::: Excerpted records

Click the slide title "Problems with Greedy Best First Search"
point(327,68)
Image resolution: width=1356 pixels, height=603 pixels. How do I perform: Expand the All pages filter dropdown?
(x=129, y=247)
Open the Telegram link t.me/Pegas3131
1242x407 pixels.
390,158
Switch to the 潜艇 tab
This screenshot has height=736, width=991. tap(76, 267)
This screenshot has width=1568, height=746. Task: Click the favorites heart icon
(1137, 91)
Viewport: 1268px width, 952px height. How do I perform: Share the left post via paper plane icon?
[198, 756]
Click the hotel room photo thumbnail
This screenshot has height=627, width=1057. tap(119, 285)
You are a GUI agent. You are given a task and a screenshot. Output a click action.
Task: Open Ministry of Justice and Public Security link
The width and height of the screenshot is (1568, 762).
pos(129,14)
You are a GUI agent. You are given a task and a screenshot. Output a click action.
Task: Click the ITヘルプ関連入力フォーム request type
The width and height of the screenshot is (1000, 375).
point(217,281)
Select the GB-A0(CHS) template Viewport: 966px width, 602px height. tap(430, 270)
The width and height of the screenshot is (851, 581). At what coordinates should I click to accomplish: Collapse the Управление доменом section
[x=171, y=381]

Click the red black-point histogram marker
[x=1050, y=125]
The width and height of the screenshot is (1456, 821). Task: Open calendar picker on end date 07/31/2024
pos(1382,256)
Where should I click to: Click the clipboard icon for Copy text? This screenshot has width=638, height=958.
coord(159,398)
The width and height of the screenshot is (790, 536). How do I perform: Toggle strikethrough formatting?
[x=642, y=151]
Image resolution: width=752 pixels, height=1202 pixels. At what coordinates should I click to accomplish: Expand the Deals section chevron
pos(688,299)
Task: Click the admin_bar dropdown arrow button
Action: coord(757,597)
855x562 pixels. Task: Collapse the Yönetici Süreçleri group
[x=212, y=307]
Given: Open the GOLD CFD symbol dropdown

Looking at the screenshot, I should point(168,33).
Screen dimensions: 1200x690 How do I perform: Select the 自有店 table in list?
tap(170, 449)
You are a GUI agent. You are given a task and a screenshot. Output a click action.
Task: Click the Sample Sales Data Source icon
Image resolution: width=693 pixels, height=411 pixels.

::::::

All entries are to be printed once more, exactly as given.

▸ **Exercise output**
Click the slide title "Problems with Greedy Best First Search"
point(327,68)
Image resolution: width=1356 pixels, height=603 pixels. How do I perform: Expand the All pages filter dropdown?
(x=129, y=247)
Open the Telegram link t.me/Pegas3131
1242x407 pixels.
390,158
Switch to the 潜艇 tab
This screenshot has height=736, width=991. tap(76, 267)
This screenshot has width=1568, height=746. Task: Click the favorites heart icon
(1137, 91)
Viewport: 1268px width, 952px height. How do I perform: Share the left post via paper plane icon?
[198, 756]
Click the hotel room photo thumbnail
This screenshot has height=627, width=1057. tap(119, 285)
You are a GUI agent. You are given a task and a screenshot. Output a click action.
Task: Open Ministry of Justice and Public Security link
The width and height of the screenshot is (1568, 762).
pos(129,14)
You are a GUI agent. You are given a task and a screenshot. Output a click action.
Task: Click the ITヘルプ関連入力フォーム request type
The width and height of the screenshot is (1000, 375).
point(217,281)
Select the GB-A0(CHS) template Viewport: 966px width, 602px height. tap(430, 270)
The width and height of the screenshot is (851, 581). At what coordinates should I click to accomplish: Collapse the Управление доменом section
[x=171, y=381]

Click the red black-point histogram marker
[x=1050, y=125]
The width and height of the screenshot is (1456, 821). Task: Open calendar picker on end date 07/31/2024
pos(1382,256)
Where should I click to: Click the clipboard icon for Copy text? This screenshot has width=638, height=958.
coord(159,398)
The width and height of the screenshot is (790, 536). How do I perform: Toggle strikethrough formatting?
[x=642, y=151]
Image resolution: width=752 pixels, height=1202 pixels. At what coordinates should I click to accomplish: Expand the Deals section chevron
pos(688,299)
Task: Click the admin_bar dropdown arrow button
Action: coord(757,597)
855x562 pixels. Task: Collapse the Yönetici Süreçleri group
[x=212, y=307]
Given: Open the GOLD CFD symbol dropdown

Looking at the screenshot, I should point(168,33).
Screen dimensions: 1200x690 How do I perform: Select the 自有店 table in list?
tap(170, 449)
You are a GUI agent. You are given a task and a screenshot. Output a click action.
Task: Click the Sample Sales Data Source icon
Image resolution: width=693 pixels, height=411 pixels.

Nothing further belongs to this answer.